A hint for lazy users: you can also select all the data cells, copy it (into clipboard) and use read.table("clipboard") to get the data into R. In this case, what exists in your clipboard is the tab-delimited pure text.
3. What If I Insist on Using Excel
All right, you don’t bother to save the excel sheet into pure text and even don’t want to copy it into clipboard, then you can treat Excel files as databases, although they are indeed bad databases. You must guarantee that the data is “clean” and well-formatted, i.e. observations in each row and variables in each column (no merged cells, better no graphs). We can use the RODBC package to establish a connection to the Excel file, and execute SQL commands in the connection to make queries to data. Functions related to this task are odbcConnectExcel() or odbcConnectExcel2007() (again, Excel is stupid — they always change the standard in order that their products can be inconsistent). This is described in details in the manual R-data (“R Data Import/Export”).
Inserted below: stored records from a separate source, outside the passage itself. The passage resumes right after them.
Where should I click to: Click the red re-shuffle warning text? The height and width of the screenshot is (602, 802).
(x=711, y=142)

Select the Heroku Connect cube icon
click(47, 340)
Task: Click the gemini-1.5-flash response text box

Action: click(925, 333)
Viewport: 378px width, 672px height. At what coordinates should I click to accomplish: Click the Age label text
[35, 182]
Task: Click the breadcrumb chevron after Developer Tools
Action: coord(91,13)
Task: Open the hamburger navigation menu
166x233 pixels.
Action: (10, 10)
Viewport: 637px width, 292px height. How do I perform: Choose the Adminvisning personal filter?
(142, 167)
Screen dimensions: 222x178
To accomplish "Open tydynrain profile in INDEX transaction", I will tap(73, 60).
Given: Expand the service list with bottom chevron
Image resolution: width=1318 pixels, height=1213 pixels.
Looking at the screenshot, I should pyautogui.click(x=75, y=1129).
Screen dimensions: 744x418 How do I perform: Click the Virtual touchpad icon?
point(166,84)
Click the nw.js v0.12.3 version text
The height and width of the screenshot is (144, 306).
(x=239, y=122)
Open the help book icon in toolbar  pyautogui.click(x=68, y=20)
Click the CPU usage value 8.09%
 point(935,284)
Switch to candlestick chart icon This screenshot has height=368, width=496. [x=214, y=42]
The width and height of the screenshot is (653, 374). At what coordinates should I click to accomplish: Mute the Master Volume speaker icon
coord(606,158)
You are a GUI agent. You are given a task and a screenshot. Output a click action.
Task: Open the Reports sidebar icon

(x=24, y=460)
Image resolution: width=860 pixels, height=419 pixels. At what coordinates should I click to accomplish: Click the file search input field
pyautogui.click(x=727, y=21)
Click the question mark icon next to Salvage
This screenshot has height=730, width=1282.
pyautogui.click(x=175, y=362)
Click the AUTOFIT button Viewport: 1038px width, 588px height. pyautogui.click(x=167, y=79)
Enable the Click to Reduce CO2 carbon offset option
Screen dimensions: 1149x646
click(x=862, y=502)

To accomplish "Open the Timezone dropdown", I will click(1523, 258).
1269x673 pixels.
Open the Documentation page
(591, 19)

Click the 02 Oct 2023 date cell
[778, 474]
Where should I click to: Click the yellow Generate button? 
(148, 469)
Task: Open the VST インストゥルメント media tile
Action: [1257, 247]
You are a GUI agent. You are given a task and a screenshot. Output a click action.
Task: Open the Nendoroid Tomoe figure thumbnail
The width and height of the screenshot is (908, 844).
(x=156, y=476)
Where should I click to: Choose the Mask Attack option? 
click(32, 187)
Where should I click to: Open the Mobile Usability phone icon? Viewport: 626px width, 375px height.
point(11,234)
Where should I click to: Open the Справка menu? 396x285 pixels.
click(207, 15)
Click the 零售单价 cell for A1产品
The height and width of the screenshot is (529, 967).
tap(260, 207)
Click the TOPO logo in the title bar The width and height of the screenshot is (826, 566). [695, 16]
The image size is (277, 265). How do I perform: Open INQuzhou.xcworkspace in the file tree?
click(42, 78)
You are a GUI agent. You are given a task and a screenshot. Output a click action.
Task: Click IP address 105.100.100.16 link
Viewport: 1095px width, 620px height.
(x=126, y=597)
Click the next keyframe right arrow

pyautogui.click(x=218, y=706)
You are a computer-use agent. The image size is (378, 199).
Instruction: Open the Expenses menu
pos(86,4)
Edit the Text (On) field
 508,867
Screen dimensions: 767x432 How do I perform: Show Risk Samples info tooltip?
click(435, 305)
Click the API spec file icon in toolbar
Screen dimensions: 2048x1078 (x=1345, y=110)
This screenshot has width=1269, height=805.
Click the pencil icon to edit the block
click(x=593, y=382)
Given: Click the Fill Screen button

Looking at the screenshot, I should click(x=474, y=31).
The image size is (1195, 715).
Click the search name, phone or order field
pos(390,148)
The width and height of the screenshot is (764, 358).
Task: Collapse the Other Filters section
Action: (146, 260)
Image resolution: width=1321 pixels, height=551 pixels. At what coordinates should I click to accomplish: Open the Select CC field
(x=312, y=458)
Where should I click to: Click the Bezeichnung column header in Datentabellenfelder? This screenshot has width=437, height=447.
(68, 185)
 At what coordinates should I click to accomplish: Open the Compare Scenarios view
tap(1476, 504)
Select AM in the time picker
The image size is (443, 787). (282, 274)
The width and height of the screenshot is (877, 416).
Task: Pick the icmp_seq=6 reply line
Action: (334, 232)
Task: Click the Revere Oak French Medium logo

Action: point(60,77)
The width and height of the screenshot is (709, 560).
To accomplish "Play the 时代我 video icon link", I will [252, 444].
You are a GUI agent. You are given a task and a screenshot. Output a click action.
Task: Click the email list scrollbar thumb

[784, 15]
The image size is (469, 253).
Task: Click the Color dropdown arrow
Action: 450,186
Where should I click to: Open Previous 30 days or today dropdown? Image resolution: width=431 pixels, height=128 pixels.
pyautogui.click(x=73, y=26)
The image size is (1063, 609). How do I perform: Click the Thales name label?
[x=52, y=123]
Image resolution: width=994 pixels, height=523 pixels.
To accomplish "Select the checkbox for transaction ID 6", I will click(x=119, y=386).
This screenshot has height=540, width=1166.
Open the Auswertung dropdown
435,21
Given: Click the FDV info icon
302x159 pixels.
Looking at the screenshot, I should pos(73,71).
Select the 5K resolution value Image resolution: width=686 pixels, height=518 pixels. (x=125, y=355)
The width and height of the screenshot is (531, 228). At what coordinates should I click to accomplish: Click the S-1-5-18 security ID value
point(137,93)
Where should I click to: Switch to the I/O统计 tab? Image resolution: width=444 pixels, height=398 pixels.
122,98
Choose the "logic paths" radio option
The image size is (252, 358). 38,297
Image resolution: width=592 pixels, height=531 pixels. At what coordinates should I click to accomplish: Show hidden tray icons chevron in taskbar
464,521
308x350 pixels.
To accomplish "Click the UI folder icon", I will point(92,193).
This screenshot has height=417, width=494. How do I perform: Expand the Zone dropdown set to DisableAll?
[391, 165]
As *.xls (or *.xlsx) is a binary format, never try to read.table("*.xls"). Meanwhile, read.xls() in the gdata package might be what you want if you are looking for the read.*-style R functions. [Thanks, Doug!]
In most cases, pure text format suffices to work, although it is ridiculously simple. Take a look at the “source code” and you will know everything. By the way, the extension of a file name is not that important: *.csv does not have to be a comma-separated text file, and *.doc can be something other than a Word document. It’s just a matter of convention. Again, open it and see what on earth is inside.